La incapacidad actual de las autoridades formales para mantener la paz y garantizar la vida y la propiedad de las personas en grandes zonas del país, al grado de que en Michoacán ahora como antes en Chihuahua y todavía en Tamaulipas se pueda hablar de una falla generalizada del Estado, se debe a que desde los orígenes el poder político en México ha sido resultado de negociaciones particulares y de aceptación de la debilidad estatal para imponer el orden sin aceptar un alto grado de desobediencia de la ley. Tiene razón Renato Sales, fiscal encargado de echar andar una nueva estrategia antisecuestro, cuando señala que el problema escaló por razones políticas, que provocaron la falta de coordinación entre autoridades locales, estatales y federales.

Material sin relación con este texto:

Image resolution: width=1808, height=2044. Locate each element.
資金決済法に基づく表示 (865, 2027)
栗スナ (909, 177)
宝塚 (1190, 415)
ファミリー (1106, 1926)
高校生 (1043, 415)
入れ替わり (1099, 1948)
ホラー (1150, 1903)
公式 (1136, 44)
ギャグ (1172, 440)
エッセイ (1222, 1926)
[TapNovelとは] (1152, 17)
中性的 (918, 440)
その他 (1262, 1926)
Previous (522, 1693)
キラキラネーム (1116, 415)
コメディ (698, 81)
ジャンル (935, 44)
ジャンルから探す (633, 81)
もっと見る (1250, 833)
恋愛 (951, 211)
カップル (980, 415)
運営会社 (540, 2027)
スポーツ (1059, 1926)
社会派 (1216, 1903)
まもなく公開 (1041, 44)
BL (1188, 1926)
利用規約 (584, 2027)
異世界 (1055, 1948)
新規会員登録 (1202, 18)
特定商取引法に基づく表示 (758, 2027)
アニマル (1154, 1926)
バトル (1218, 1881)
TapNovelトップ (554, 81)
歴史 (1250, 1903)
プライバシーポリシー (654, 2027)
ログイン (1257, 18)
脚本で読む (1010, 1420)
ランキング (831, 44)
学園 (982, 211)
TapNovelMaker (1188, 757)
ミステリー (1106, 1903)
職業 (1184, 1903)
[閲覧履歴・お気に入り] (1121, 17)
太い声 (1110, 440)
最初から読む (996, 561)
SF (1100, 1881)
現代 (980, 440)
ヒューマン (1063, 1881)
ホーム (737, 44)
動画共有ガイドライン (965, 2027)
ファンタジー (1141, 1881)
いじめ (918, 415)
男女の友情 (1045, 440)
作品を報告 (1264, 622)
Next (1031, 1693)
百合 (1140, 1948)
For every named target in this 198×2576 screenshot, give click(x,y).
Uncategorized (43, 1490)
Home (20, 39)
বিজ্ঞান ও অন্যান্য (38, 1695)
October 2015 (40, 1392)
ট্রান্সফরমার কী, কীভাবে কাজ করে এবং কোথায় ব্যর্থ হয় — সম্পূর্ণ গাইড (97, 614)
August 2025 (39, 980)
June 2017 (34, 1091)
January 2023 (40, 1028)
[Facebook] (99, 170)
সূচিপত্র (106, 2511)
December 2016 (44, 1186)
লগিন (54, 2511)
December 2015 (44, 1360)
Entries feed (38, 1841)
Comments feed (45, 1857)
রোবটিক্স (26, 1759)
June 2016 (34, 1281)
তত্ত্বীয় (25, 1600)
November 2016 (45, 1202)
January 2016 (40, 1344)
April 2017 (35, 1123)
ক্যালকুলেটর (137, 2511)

Más allá de los estragos provocados por la guerra contra las drogas, política pública errada como ninguna y que hoy está en proceso de revisión en todo el mundo, la escalada de violencia y pérdida de control estatal que vive el país hoy, con episodios propios de una guerra civil, es producto de la descomposición de un orden político que tuvo siempre como mecanismo de pacificación la negociación de las desobediencias particulares y uso privado del poder derivado del Estado en beneficio de intereses particulares. La reconstrucción del poder estatal en bastas zonas del país va a tardar tiempo y requiere de un nuevo acuerdo nacional para que nunca más el orden se imponga con base en la negociación privada de la ley.